**EXERCISE A:** Translate this sentence from the article on Sergei Vasilenko into Spanish: "From 1903 to 1904 he was the conductor of a private opera house in Moscow."
**EXERCISE B:** Reproduce the portion of the article on Sergei Vasilenko starting with "Sïn solntsa (The" and going on through "Op. 101 (1939)".

Sergei Nikiforovich Vasilenko (, Sergej Nikiforovič Vasilenko;  – 11 March 1956) was a Russian and Soviet composer, conductor and music teacher whose compositions showed a strong tendency towards mysticism.

Vasilenko was born in Moscow and originally studied law at Moscow State University, but then changed direction and studied at the Moscow Conservatory from 1896 to 1901 as a pupil of Sergei Taneyev and Mikhail Ippolitov-Ivanov. From 1903 to 1904 he was the conductor of a private opera house in Moscow. For several years he was the organiser and conductor of the Historic Concerts of the Russian Musical Society. He then became a Professor at the Moscow Conservatory, where his students included Aram Khachaturian, Nikolai Roslavets, Nikolai Rakov and Aarre Merikanto. 

Vasilenko was awarded two Orders of the Red Banner of Labour as well as the title People's Artist of the RSFSR. In 1947, he was awarded the Stalin Prize. He died in Moscow in 1956.

Selected works

Opera
Skazaniye o grade velikom Kitezhe i tikhom ozere Svetoyare (Tale of the Great City of Kitezh and the Quiet Lake Svetoyar) (1902; originally a cantata, Op. 5)
Sïn solntsa (The Son of the Sun), Op. 63 (1929) 
Khristofor Kolumb (Christopher Columbus), Op. 80 (1933) 
Buran (The Snow Storm), Op. 98 (1939)
Velikiy kanal (The Grand Canal), Op. 101 (1939) 
Suvorov, Op. 102 (1942)

Ballet
In the Rays of the Sun, Op. 17 (1925–26)
Noya, Op. 42 (1923)
Joseph the Handsome, Op. 50 (1925)
Lola, Op. 52 (1926)
The Gypsies, Op. 90 (1936; after Alexander Pushkin)

**DATA LISTING:**
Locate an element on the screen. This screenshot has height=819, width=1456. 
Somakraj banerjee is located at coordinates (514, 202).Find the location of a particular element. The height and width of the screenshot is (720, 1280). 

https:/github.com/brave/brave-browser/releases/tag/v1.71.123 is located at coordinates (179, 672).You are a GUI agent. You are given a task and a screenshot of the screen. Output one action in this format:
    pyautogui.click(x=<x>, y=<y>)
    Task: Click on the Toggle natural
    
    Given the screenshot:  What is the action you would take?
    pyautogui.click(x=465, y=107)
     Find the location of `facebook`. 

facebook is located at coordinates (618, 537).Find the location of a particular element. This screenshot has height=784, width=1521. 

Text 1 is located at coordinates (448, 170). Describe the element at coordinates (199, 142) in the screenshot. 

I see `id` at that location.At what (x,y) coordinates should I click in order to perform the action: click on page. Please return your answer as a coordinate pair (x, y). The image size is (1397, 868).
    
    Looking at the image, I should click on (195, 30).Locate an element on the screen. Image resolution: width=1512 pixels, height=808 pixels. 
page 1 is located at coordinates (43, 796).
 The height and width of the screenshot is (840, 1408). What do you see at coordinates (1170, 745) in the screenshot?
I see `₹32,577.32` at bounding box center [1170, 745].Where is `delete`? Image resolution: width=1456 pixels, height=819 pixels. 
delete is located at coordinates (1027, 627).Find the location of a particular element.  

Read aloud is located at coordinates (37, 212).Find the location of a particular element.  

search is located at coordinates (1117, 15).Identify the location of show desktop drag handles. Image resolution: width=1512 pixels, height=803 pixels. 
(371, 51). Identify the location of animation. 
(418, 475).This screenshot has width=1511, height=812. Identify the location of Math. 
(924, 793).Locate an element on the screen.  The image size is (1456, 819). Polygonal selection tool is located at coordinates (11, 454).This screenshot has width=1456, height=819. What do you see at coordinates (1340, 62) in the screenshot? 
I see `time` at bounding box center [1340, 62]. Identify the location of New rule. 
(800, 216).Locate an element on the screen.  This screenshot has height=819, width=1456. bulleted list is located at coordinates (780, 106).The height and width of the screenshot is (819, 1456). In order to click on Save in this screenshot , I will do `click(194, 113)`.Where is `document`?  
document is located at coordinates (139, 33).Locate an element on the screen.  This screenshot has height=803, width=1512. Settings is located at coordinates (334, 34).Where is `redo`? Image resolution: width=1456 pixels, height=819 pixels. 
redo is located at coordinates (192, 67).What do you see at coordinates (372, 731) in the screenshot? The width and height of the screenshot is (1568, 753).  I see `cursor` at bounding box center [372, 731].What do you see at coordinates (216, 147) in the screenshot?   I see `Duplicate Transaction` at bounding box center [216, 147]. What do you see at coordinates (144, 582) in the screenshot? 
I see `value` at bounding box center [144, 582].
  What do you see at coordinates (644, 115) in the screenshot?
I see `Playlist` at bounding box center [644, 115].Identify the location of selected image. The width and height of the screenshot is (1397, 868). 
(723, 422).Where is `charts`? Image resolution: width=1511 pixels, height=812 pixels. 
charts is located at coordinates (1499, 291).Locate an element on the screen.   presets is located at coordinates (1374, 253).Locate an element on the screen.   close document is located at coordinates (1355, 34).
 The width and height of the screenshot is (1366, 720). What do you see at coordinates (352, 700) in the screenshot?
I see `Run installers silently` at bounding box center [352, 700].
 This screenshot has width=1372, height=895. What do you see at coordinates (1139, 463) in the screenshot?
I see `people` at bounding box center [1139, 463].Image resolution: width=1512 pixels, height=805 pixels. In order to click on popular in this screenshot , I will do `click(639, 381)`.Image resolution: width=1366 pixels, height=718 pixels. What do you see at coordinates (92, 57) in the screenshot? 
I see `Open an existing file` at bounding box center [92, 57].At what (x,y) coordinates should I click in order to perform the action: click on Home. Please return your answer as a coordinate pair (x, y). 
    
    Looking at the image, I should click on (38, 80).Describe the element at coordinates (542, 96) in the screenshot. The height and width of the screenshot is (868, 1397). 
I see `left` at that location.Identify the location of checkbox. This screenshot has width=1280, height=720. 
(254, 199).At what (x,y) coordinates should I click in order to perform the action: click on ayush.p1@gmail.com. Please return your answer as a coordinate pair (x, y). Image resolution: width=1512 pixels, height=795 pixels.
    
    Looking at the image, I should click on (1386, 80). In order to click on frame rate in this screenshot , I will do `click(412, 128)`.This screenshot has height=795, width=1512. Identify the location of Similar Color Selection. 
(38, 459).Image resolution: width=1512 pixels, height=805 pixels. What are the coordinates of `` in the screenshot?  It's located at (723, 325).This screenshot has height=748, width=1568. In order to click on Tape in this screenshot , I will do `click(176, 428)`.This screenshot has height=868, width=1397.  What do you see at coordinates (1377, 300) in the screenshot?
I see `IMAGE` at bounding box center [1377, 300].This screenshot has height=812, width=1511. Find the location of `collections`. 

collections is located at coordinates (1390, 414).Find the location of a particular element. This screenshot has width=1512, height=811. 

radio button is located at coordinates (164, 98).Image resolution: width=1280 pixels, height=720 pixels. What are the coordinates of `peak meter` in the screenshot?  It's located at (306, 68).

**WRITTEN REPLY A:** De 1903 a 1904 fue director de orquesta de un teatro de ópera privado en Moscú.

**WRITTEN REPLY B:**
Sïn solntsa (The Son of the Sun), Op. 63 (1929) 
Khristofor Kolumb (Christopher Columbus), Op. 80 (1933) 
Buran (The Snow Storm), Op. 98 (1939)
Velikiy kanal (The Grand Canal), Op. 101 (1939)